A música “x*x*ta na maciota” é um exemplo desse discurso, não foi escrita por mulheres, mas tem sido cantada por mulheres lésbicas e bissexuais como “um hino”. Considero interessante a análise diante do contexto cantado, pois compreendo ressignificação tanto para o termo sapatão, quanto para essa música. O termo sapatão cuja autodeclaração aponta força, resistência e crítica à hegemonia masculinista heteronormativa  e a música “x*x*ta na maciota” enquanto crítica ao falocentrismo.

Sabemos que ter ou não um pênis diz muito em quase todas as circunstâncias (principalmente se for de um homem cisgênero, branco, hétero e abastado). Não quero aqui generalizar, e tão pouco culpabilizar todos que se enquadram nesses quesitos,  minha intenção é apontar os privilégios que emergem de eixos de relações de poder que perpassam gênero, raça e classe, e que devem ser observados.

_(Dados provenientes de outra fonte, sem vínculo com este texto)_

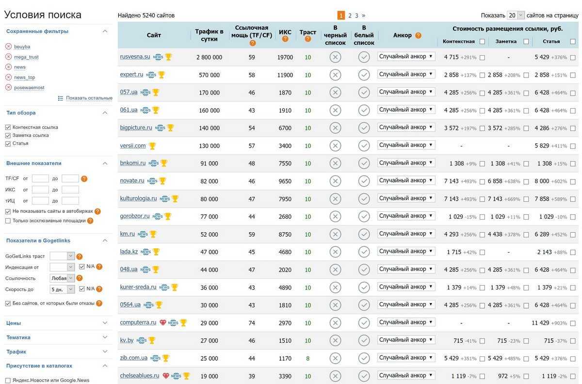The height and width of the screenshot is (384, 582).
Task: Add rusvesna.su to the blacklist
Action: pos(335,57)
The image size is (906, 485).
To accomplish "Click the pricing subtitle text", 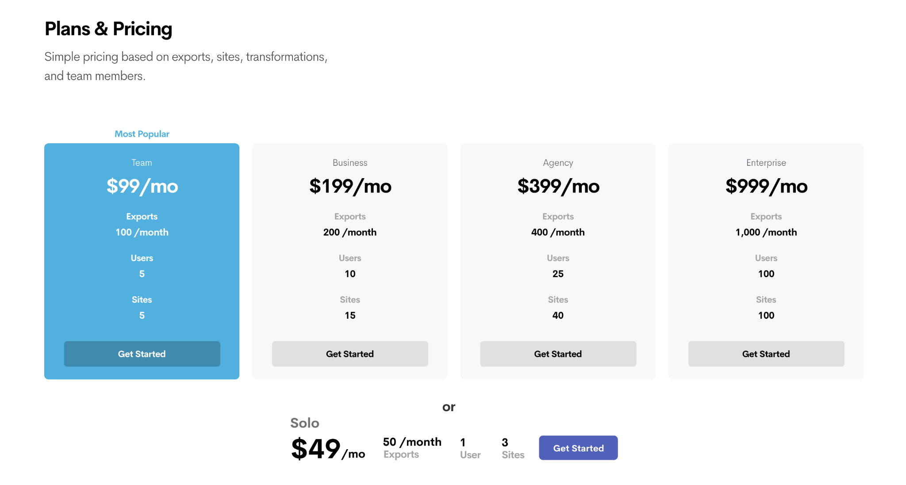I will 186,66.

Se examinarmos os registros históricos, veremos que antes do século XVIII os órgãos sexuais femininos eram considerados versões internas dos órgãos sexuais masculinos, sendo por exemplo, a vagina como o pênis, o útero como o escroto.

Durante dois milênios os ovários não possuíam ao menos nome específico!

Apenas em 1759 é que alguém se importou em detalhar em um livro de anatomia o esqueleto feminino, pois até então havia uma estrutura básica de corpo humano e sua representação profundamente marcada por uma política hegemônica masculinista.

Até o fim da década de 90, o processo de excitação do Clitóris não tinha sido entendido, enquanto que a mesma estratégia usada para analisar a estrutura interna de um exemplar vivo, já havia sido realizada para estudar a anatomia masculina na década de 70.

Ainda hoje a vagina é tratada com depreciação, por muitas pessoas, há polêmica e censura acerca da exposição de mamilos femininos, e sem dúvida, essas questões apontam para análise sobre determinações, bem como, o prevalecimento de representatividade de papéis sociais sobre nossos corpos sexuados, e a reprodução histórica das desigualdades sociais advindas daí, entre outros discursos.

Meu interesse não é supervalorizar a vagina, e conforme declarei no início, reitero aqui, meu interesse é questionar a hegemonia masculinista heteronormativa e falocêntrica enquanto discursos de poder. E perceber que tanto a ressignificação do termo sapatão, quanto de uma música que fala explicitamente sobre a vagina podem expressar o reconhecimento e exteriorização da liberdade de nossas vivências, experiências e práticas, dando-nos assim visibilidade e força diante de violências que nos entrecortam.